第57回日本作業療法学会

講演情報

一般演題

基礎研究

[OP-2] 一般演題:基礎研究 2

2023年11月11日(土) 12:30 〜 13:30 第4会場 (会議場B5-7)

[OP-2-4] 生花とハーブを使ったフラワーアレンジメントの自律神経活動への影響

田崎 史江1, 白岩 圭悟1,2, 大類 淳矢1,2, 内藤 泰男2, 石井 良平1,2,3 (1.大阪河﨑リハビリテーション大学リハビリテーション学部, 2.大阪公立大学大学院リハビリテーション学研究科, 3.大阪大学大学院医学系研究科精神医学教室)

【序論】 園芸活動は作業療法の作業科目として古くから導入されている.その中でもフラワーアレンジメント(以下,FA)は健常中高年者や統合失調症患者,認知症高齢者の緊張緩和やストレス緩和効果というポジティブな精神機能面の効果が報告されている(Mochizuki-kawai et al., 2010 ; 杉原, 2011 ; 白井ら, 2012 ; Duら, 2022).FAに使用する植物からは様々な芳香成分が発散され,嗅神経を通じて大脳辺縁系に伝達する.
認知症は嗅覚関連領域の病理学的変化により嗅覚障害を呈する(河月, 2016).嗅覚障害はその後の認知機能低下の危険因子となるため,早期からアロマセラピーを実施し,嗅神経へアプローチし認知機能が改善したことも報告されている(Jimbo and Kimura et al., 2009).
【目的】 本研究の目的は,生花とハーブを使ったFA時の生理的変化を明らかにし,芳香成分のある植物を園芸活動に用いる有用性を検討することである.
【方法】 対象者は健常大学生(男性5名,女性5名,年齢21歳)の合計10名である.室内の机上で生花条件とハーブ条件とで吸水スポンジ(オアシス)にFAを行った.生花条件では芳香成分がほぼない花と葉の合計15本を用い,ハーブ条件では生花条件と同じ花と芳香成分の強いハーブの合計15本を用いた.ハーブ条件では,フウロソウ科テンジクアオイ属の常緑性低木であるローズゼラニウム(Rose geranium 学名: Pelargonium graveolens)を使用した.Pelargonium(ペラルゴニウム)の園芸品種であり,葉を揉むと芳香を放つニオイゼラニウムに分類されている.ローズゼラニウムの主要香気成分はβ-グアイエン(22.4%),β-シトロネロール(13.5%)であり(大久保, 2010),ストレス緩和効果があることが報告されている(ユニ・チャーム, 2017).自律神経活動の測定は携帯型心電図アンプを用いてFA中の心拍R-R間隔を測定し,Lorenz plot法(Toichi et al.,1997)により,副交感神経の指標(CVI),交感神経の指標(CSI)を算出した.統計学的解析はIBM SPSS Statistics28.0.0.0(190)を使用し,生花条件とハーブ条件間でstudent’s t検定を行った.有意水準は5%未満とした.本研究は対象者の書面による同意を得て実施しており,筆頭著者所属機関の研究倫理審査委員会の承認を受けている(承認番号:OKRU-RB0072).
【結果】 CVIは,生花条件(4.32±0.44),ハーブ条件(4.31±0.33)で2群間に有意差は認められなかった(p=0.951,d=0.02).CSIは,生花条件(1.93±0.28),ハーブ条件(2.42±0.76)で2群間に有意差が認められた(p=0.037,d=0.77).
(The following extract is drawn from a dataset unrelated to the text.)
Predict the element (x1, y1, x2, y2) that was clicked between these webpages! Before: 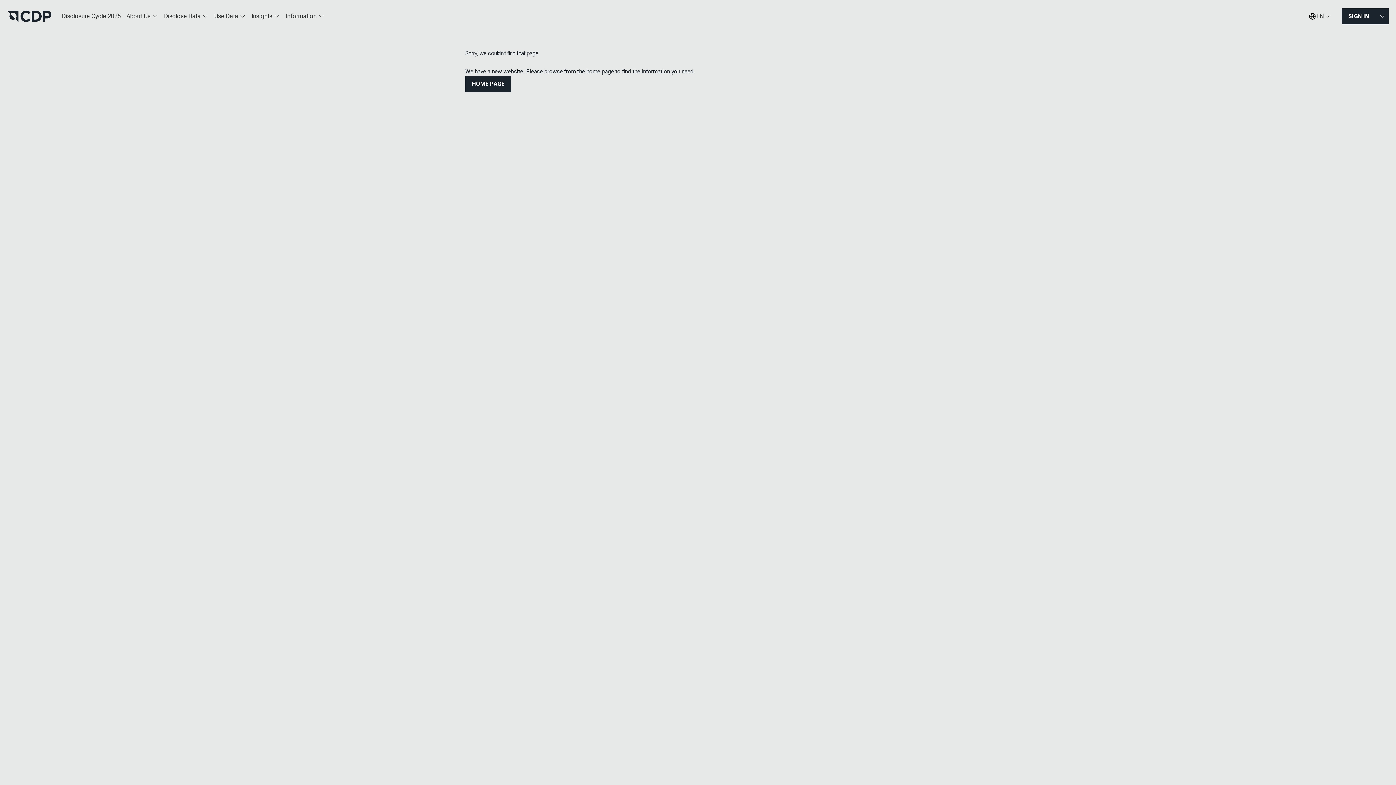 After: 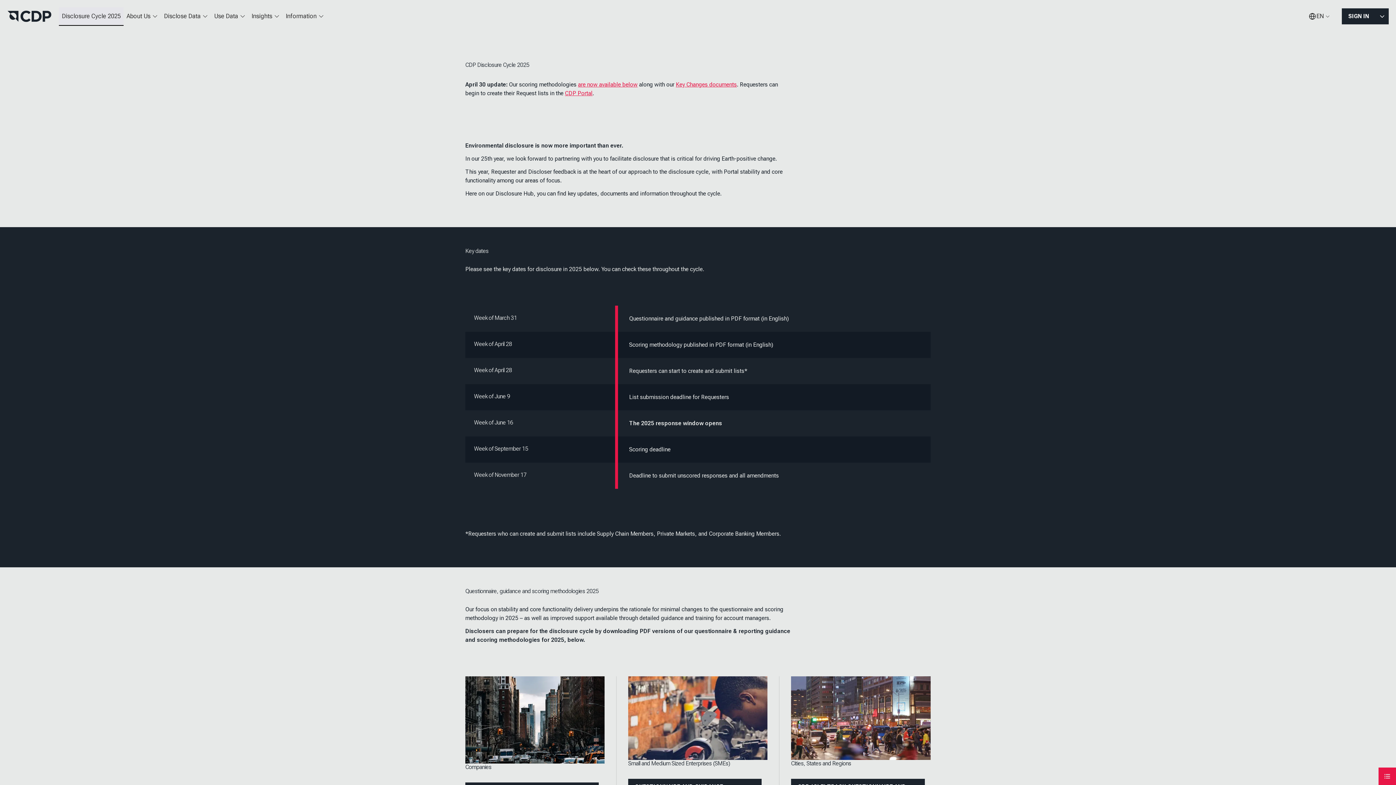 Action: bbox: (58, 7, 123, 25) label: Disclosure Cycle 2025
RRIは,生花条件 791.3±86.44msec,ハーブ条件 816.9±87.10msecで有意差が認められた(p=0.007,d=1.10).
【考察】 ハーブ条件では生花条件よりも交感神経活動を高めることが明らかになった.この結果はハーブの香りにより,覚醒レベルが上昇し,気分が高揚することを示唆した.または,ヒトが香りを感じた際の生理的反応として交感神経活動に出たことも考えられる.一方で,ハーブ条件のRRIは生花条件よりも有意に長く,心拍数が下がっている状態であり,リラックスしていたことを示していた.この結果はローズゼラニウムの香気成分にストレス緩和効果があるという先行研究と整合する結果を得たことになる.
作業療法活動でフラワーアレンジメント行う場合,発散香気成分の高い植物を使うことにより活動参加者の覚醒度を上げ,気分の高揚を引き出せる可能性があることが示された.今後は,植物の香気成分の違いによる自律神経活動への影響の違いをより明らかにしていくことが必要である.